Benedict thought for a moment, and then, suddenly recalling the man, his jaw dropped and his eyes became wide. “No!”
“Yes.”
“But he’s–!”
“Older than my father. A truly miserable looking fellow. I am halfway certain his wife willed herself to die to be free of him.”
“Your uncle could aim higher.” Benedict grumbled, shifting in his seat to sit straighter.
“I imagine he wants me to be a very well off widow, although I keep having to remind him that the old bat has four grown sons, so my imaginary inheritance is already claimed.”
“Might be a comfort, really, to marry a man who is soon to die.”
Edie fixed him with a smile that was barely bitten back. “You’re a funny drunk, Pointy.”
“I am nowhere near drunk, dear lady.”
Once more, she giggled. “We finished off an entire bottle, and I am perfectly coherant.”
He joined in her mirth, before pausing, seeming to be thinking. “And…well, to be frank, Edith, I do not think any of the men who flaunted themselves before you would have been able to handle you.” It was strange how he could recall that time with such clarity, when it had been so trivial and dull at the time.
“What?”
“Your suitors, back in your first season. Pfft, idiots, the lot of them.”
Her brows narrowed. “What do you mean?”
“Well…Mister Yang is rather meek. He yields to his mother-in-law at every word, and his wife finds it all too amusing.”
“Not such a bad thing to be free of a domineering boar.”

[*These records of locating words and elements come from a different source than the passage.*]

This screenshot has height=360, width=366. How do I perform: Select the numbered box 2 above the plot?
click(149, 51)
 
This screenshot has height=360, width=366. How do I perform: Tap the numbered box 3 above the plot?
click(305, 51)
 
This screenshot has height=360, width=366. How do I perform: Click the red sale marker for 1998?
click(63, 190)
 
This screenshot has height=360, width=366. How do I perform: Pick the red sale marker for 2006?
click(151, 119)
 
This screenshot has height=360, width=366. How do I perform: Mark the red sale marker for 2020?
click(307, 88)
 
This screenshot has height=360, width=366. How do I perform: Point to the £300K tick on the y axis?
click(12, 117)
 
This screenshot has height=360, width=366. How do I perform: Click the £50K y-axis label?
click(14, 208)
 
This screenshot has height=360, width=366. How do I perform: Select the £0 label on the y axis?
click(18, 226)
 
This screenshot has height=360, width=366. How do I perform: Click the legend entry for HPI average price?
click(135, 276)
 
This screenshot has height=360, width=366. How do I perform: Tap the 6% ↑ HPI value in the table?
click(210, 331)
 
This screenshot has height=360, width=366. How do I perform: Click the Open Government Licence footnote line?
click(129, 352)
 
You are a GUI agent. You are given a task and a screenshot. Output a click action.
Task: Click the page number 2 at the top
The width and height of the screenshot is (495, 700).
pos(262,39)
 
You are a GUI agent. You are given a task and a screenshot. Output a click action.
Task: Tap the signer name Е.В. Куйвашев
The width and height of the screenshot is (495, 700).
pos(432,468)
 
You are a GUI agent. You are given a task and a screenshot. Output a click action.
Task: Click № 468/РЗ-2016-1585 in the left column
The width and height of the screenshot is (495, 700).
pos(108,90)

“Mister Graham, on the other hand, still bends to his mother’s will and it is plain she does not much like his wife. And Mister Inman is often heard berating his wife for his lack of sons. Four daughters now and still complaining, and thankfully the four of them favor his wife in looks. Lastly, Mister Simon spends more time with his mistress than his wife and children.”

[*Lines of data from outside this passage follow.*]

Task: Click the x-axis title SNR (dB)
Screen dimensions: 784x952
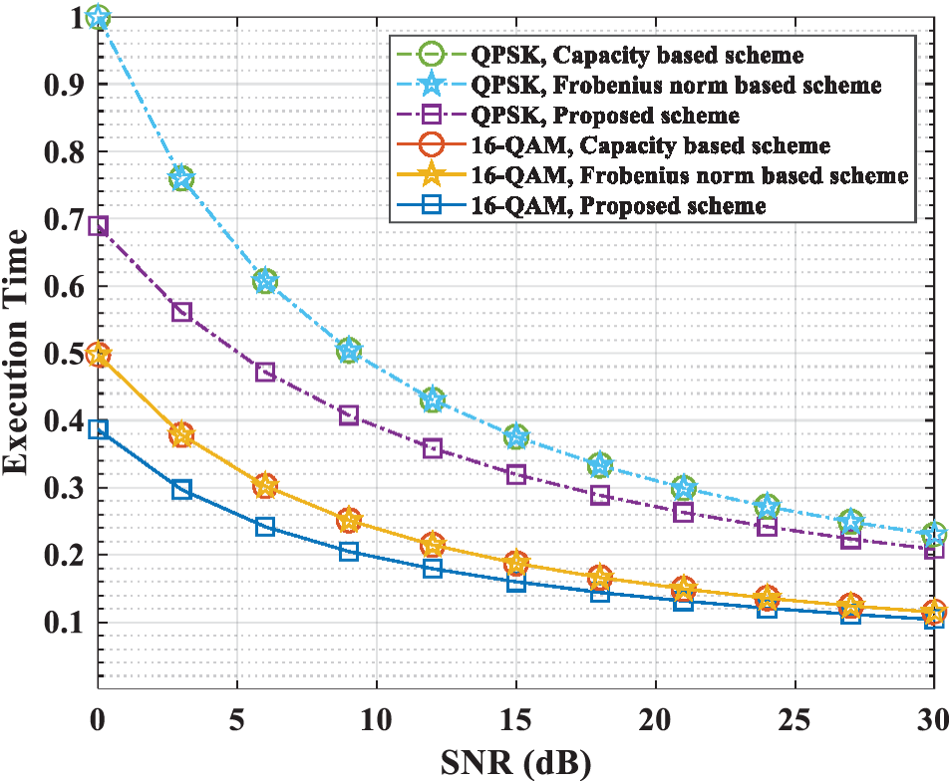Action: (515, 765)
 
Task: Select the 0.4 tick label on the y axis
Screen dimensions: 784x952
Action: (62, 420)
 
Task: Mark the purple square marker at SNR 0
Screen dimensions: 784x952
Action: (98, 226)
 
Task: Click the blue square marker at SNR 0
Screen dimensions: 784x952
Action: (98, 429)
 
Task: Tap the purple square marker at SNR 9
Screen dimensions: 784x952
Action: (348, 415)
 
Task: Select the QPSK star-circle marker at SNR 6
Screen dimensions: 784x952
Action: (264, 281)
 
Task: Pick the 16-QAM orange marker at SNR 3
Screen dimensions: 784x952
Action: (180, 435)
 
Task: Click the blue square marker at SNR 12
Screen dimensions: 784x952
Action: (432, 568)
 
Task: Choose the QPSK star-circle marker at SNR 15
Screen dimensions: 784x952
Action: (515, 436)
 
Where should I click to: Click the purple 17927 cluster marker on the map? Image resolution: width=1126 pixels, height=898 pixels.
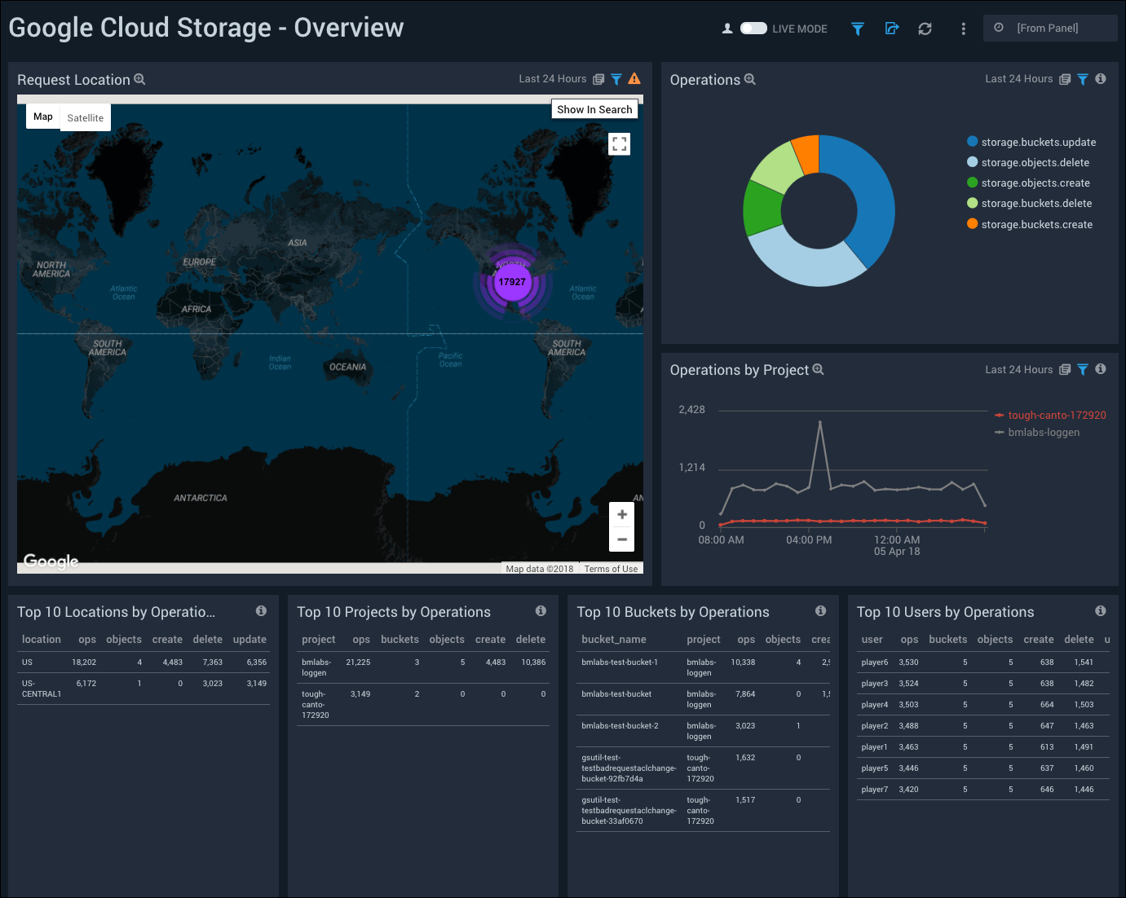point(512,282)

Edith bit back another chuckle. “You have very strong opinions on your peers.” She noted with a tone of great mirth.
“Strong they may be, but I respect most of these men and count them as friends. And I count you as a friend, and can say with all sincerity, none of them would have made you a suitable husband.”
“Am I so terrible?” She asked with a smile.
“No. You’re talented, opinionated, passionate. I cannot see any of them making you halfway happy.”
“I am too old to be looking for happiness. Anyway, being as I am, I am allowed to be picky over whether or not I will marry. And I will not marry the old creature my uncle keeps pushing me towards.”
“As you should.” Benedict replied. A long silence came then, but Edith didn’t feel trapped, or eager to end it. But she glanced at the clock and knew she had to find her bed.
“I think it is past time for us to go to bed.”
“I think you may be right. I shall take my leave.”
She shook her head. “No, just sleep here. ‘Tis far too early.”
When she woke, Benedict was gone. And in his place, on her drawing pad, her little sketch of feet dipping into a pond had been expanded. A faceless woman sat on the edge of a little dock, embroidering.